Based on trading volume data across major exchanges, ETH's daily trading volume surged drastically to hit $44.86 billion, following Bitcoin which sits at $67.38 billion. Unfortunately, this high trading activity was heavily dominated by forced liquidations of traders' positions. Within a 24 hour window, total liquidations in the ETH market reached a fantastic number of $163.54 million. Long positions buyers betting on price going up became the biggest victims with losses reaching $150.06 million, while short positions only contributed $13.41 million.

The largest distribution of futures trading volume right now is still dominated by Binance with a turnover reaching $11.30 billion, followed by OKX at $8.49 billion, and Gate at $5.09 billion.

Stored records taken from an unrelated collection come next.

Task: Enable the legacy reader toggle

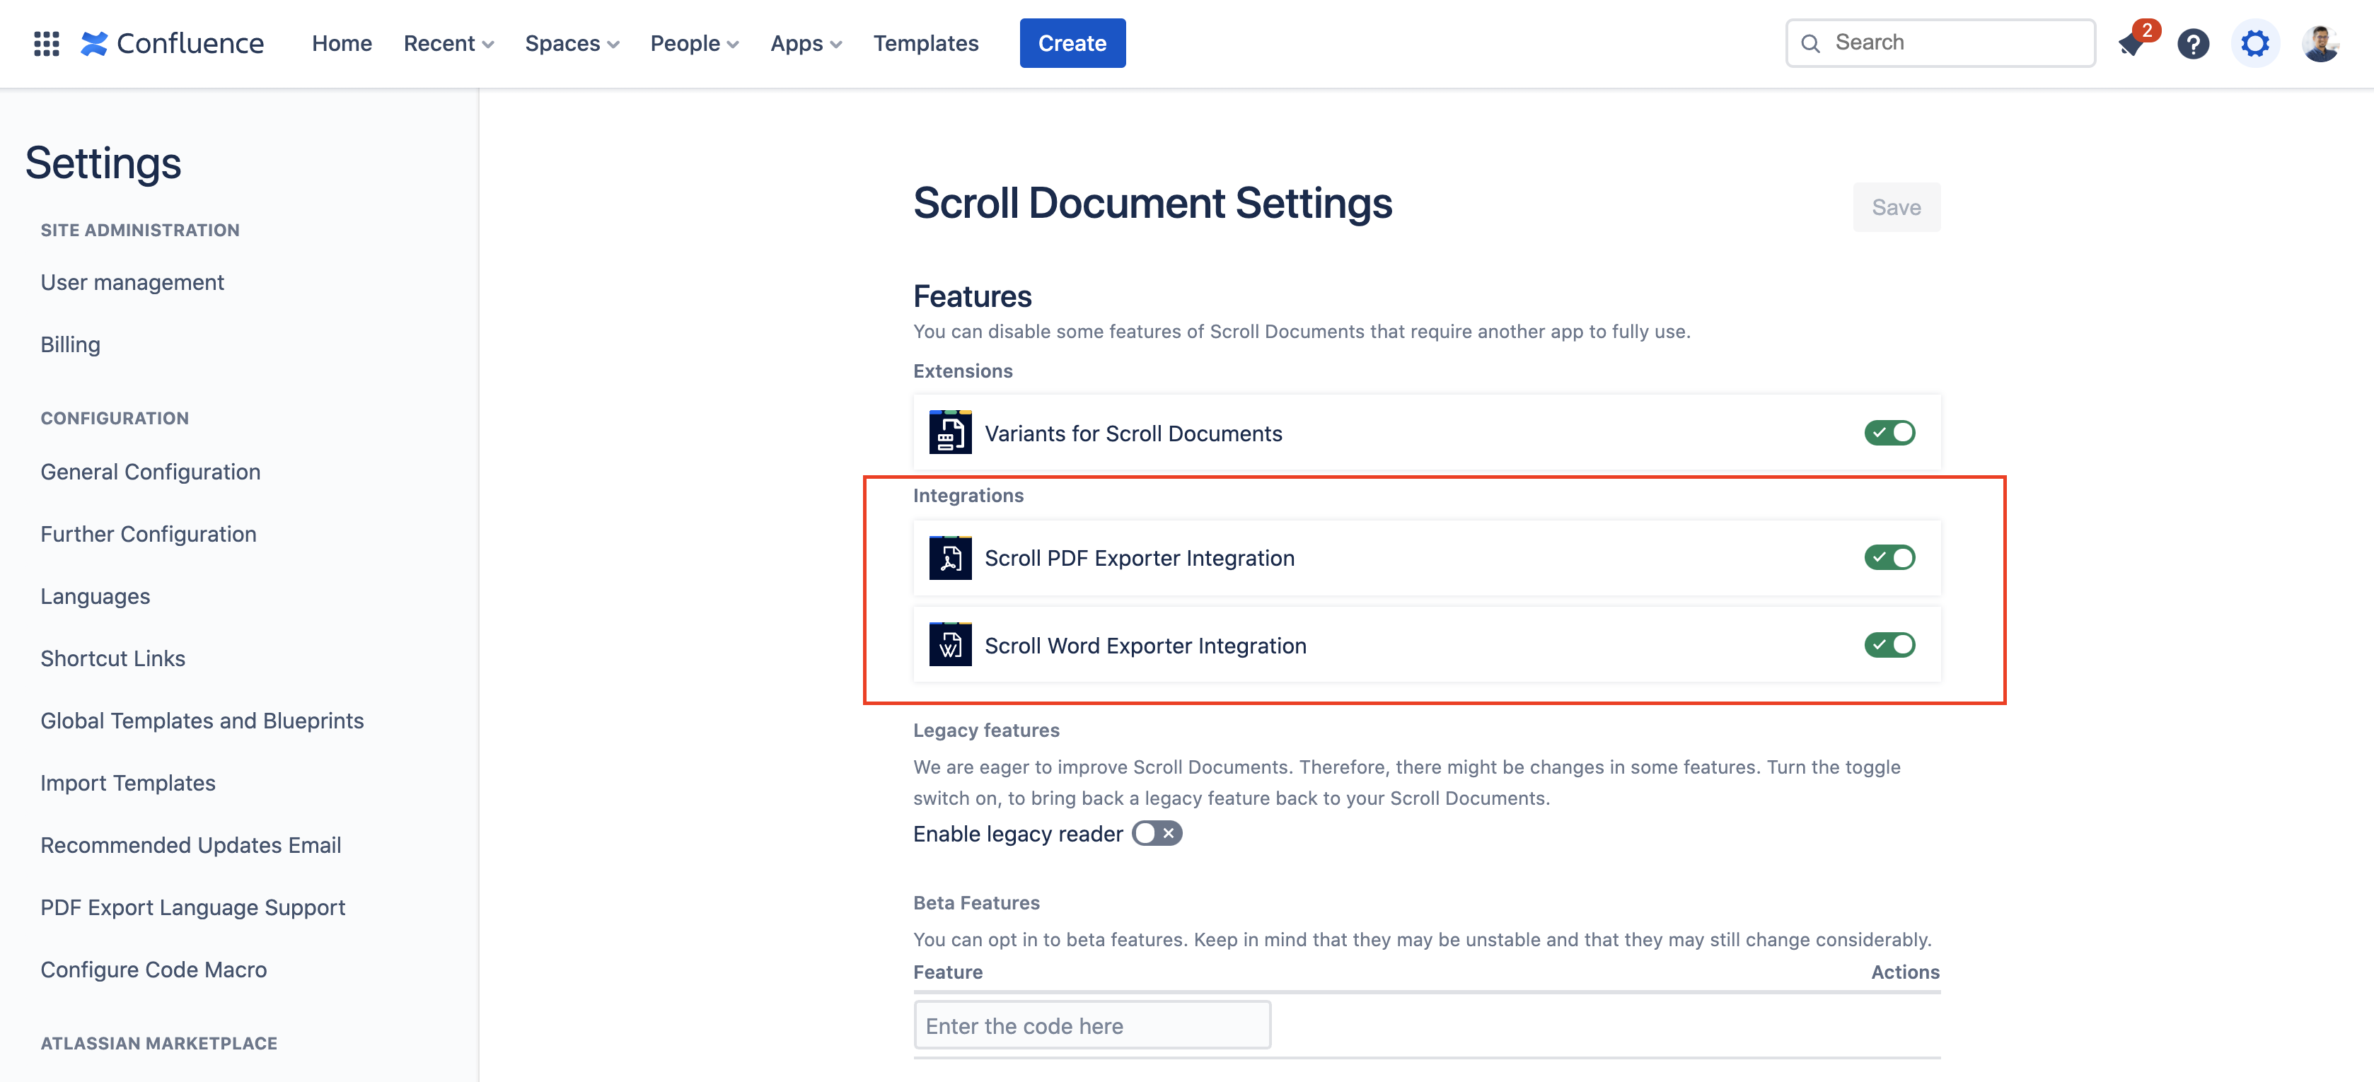Action: [1157, 833]
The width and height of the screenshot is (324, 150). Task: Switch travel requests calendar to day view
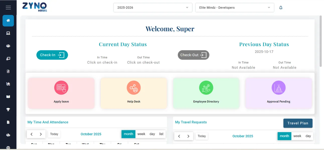308,136
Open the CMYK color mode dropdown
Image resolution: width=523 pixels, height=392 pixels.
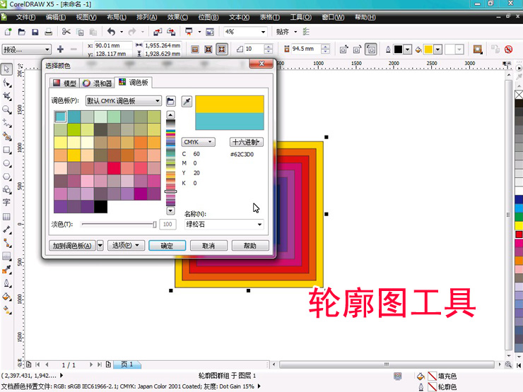[x=198, y=142]
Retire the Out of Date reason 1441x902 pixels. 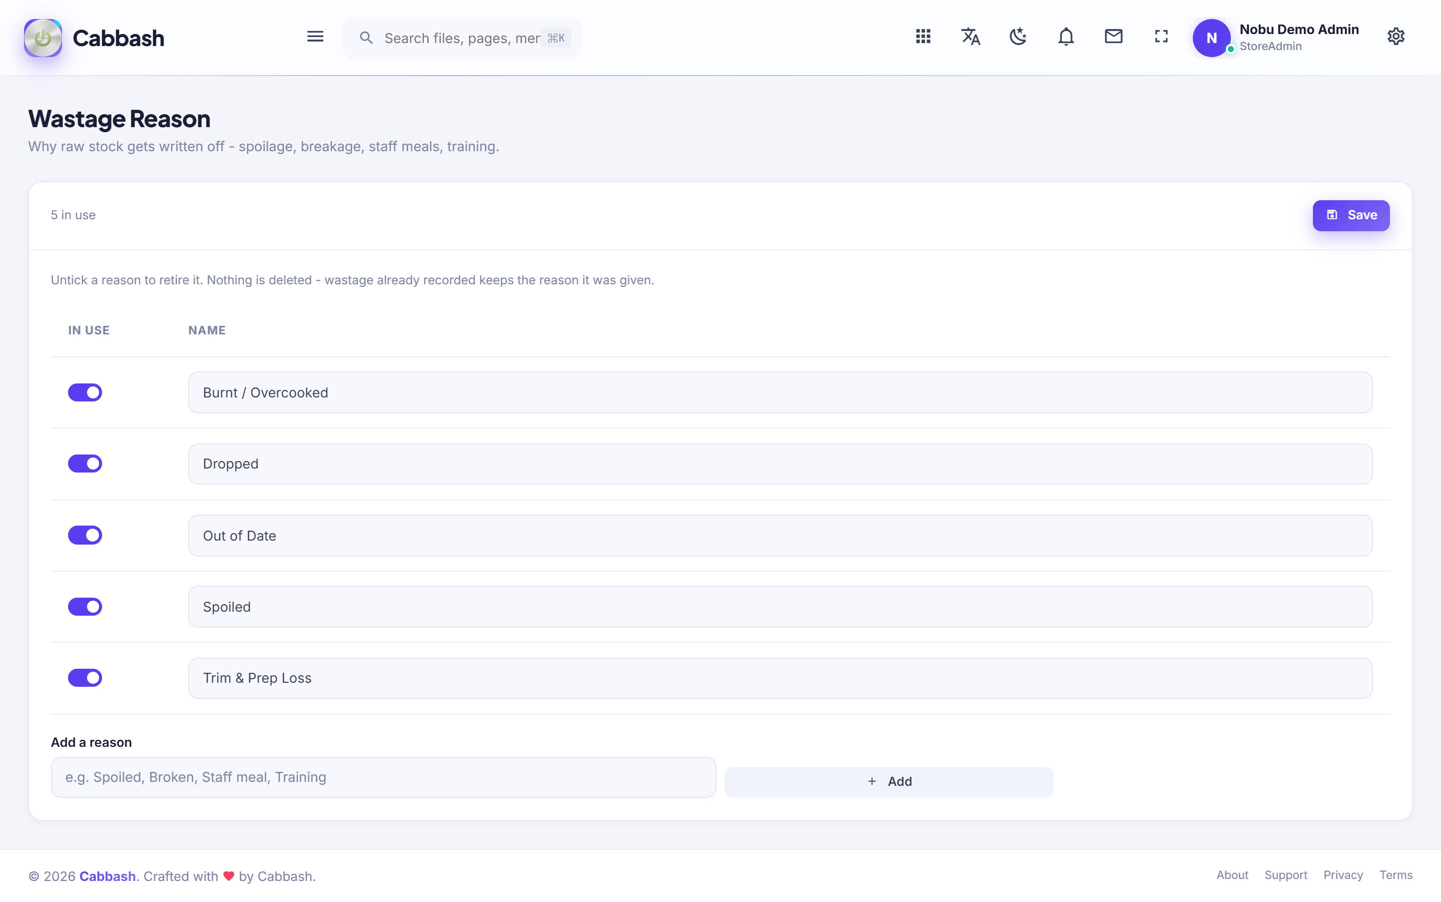[85, 535]
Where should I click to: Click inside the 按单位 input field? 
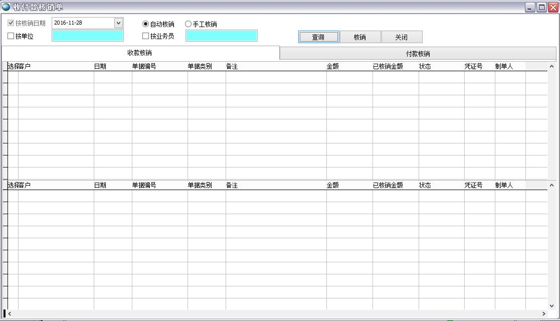pos(87,36)
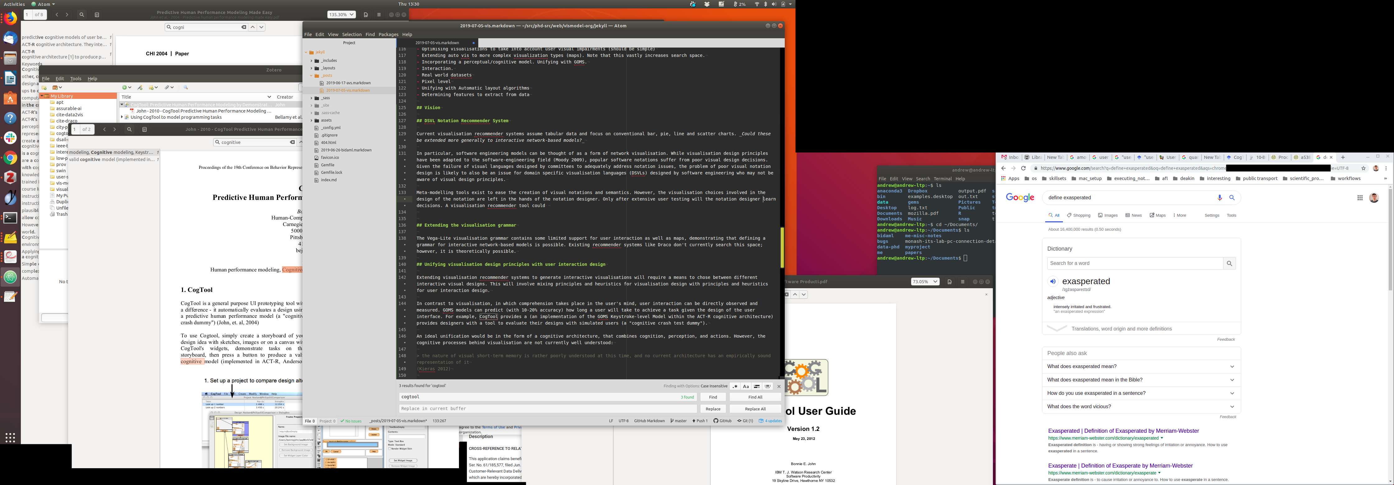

This high number of long position liquidations became the main fuel that accelerated the fall of ETH prices in the spot market, breaking below their important daily support.

​Reading the Support Map on the TradingView Chart

​Technically speaking, the price chart shows that ETH failed to hold its defense area after the market structure was damaged by the appearance of a pretty wide Fair Value Gap (FVG) from the previous drop.

​If the worstcase scenario happens where regulations fail to pass or instead put pressure on the industry then we must prepare to anticipate a price drop toward three psychological support zones and historical liquidity areas.

  • First support is in the zone around $1,627 - $1,554. This is the closest defense wall currently being tested and it must hold if ETH wants to avoid a more extreme drop.

  • Second support is located in the zone around $1,066 - $947. This area was a strong accumulation zone in the market cycle a few years ago and will be the main target for bottom fishers looking for cheap prices.

  • Third support is sitting much further down in the zone around $621 - $532. This level is the final defense line if market panic reaches its peak due to worsening macroeconomic factors and aggressive regulatory hits.

As fellow traders, it is highly recommended not to rush into blind buying or catching a falling knife before there is a clear reversal confirmation on spot volume and a slowdown in the futures market liquidation storm.

My Opinion

​Looking at the current situation, Ethereum's sharp drop cannot be read purely through chart movements alone. The global crypto market, especially big institutions, is currently holding its breath waiting for clarity on the Digital Asset Market Clarity Act or CLARITY Act bill in the United States.

​If this saving regulation keeps getting delayed, or if it carries rules that worsen the space for the DEFI sector and non custodial platforms when announced, ethereum will face a very blurry future in the US. Without a friendly legal umbrella, big money from institutional investors will choose to stay out of the market or move their infrastructure overseas.

​Even though developers are currently testing a major upgrade named glamsterdam to increase network capacity in mid september, that fundamental narrative will not be able to hold back the heavy selling pressure if the US regulatory sentiment ends up disappointing. The combination of fragile legal certainty, foundation budget cuts, and the collapse of traders' leverage positions is the perfect recipe to push ETH to its new lows.